• Set exercise:
Locate each line of the listing below that contains the word "will", and copy those lines.

>> start Exercise material

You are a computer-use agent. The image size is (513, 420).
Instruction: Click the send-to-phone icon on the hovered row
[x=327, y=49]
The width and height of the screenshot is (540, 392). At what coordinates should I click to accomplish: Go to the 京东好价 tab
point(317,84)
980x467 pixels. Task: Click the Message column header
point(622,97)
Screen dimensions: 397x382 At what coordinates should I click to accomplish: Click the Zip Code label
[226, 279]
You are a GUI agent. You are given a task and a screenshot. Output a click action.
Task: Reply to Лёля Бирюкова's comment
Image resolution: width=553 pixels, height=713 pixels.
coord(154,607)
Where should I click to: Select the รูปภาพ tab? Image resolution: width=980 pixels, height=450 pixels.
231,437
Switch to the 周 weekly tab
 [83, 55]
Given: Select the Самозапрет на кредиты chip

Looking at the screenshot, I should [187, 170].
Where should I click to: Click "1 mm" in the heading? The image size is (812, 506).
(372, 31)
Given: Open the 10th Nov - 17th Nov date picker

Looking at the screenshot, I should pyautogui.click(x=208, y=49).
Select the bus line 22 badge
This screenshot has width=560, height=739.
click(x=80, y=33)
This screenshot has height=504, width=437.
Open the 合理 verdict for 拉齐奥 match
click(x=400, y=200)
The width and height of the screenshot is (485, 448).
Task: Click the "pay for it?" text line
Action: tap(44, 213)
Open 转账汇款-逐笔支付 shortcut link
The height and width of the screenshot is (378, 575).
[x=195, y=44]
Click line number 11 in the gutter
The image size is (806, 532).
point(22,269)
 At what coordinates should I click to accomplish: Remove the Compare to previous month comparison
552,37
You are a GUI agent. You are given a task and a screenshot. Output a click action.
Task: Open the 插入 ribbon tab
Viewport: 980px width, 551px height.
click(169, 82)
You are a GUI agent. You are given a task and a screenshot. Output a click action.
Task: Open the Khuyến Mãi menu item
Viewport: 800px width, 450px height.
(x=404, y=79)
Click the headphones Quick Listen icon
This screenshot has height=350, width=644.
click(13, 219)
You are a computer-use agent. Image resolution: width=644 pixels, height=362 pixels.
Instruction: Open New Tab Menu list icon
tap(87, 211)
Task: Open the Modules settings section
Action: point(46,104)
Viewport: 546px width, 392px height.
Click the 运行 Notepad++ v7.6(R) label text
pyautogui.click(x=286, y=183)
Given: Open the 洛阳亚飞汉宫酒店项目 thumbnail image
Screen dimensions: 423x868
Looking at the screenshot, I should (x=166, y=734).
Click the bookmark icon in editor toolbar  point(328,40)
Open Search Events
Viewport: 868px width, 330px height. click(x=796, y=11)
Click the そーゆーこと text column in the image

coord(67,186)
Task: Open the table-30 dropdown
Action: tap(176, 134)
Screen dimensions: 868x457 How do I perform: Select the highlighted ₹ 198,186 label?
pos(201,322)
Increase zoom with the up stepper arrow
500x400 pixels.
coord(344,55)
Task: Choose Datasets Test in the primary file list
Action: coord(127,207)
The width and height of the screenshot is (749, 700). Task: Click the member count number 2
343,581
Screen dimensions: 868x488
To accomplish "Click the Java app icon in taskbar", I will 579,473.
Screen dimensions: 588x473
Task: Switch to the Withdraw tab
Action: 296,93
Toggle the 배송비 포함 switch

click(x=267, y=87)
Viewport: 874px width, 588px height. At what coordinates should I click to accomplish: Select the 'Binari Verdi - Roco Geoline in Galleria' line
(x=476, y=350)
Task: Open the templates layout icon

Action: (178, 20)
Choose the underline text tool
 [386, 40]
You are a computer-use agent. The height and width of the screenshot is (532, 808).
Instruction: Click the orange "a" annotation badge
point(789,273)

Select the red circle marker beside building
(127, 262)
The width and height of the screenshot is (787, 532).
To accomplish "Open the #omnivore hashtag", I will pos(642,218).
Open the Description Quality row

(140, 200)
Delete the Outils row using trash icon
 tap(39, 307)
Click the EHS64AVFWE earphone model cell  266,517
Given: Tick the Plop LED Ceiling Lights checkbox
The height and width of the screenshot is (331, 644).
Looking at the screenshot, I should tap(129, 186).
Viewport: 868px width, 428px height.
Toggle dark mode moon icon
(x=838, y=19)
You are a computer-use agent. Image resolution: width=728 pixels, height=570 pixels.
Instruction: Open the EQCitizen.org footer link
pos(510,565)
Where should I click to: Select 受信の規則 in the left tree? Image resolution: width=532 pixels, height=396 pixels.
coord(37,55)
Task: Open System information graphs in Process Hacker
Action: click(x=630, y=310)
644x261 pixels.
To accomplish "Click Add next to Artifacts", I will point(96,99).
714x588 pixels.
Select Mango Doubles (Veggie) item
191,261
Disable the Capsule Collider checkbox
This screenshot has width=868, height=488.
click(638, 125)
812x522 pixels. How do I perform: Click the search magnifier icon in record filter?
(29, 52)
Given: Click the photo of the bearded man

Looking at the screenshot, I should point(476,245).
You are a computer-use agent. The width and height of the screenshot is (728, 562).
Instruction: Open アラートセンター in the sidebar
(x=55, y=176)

>> end Exercise material

• Reply to the task:
To accomplish "Click the Java app icon in taskbar", I will 579,473.
To accomplish "Open the #omnivore hashtag", I will pos(642,218).
To accomplish "Click Add next to Artifacts", I will point(96,99).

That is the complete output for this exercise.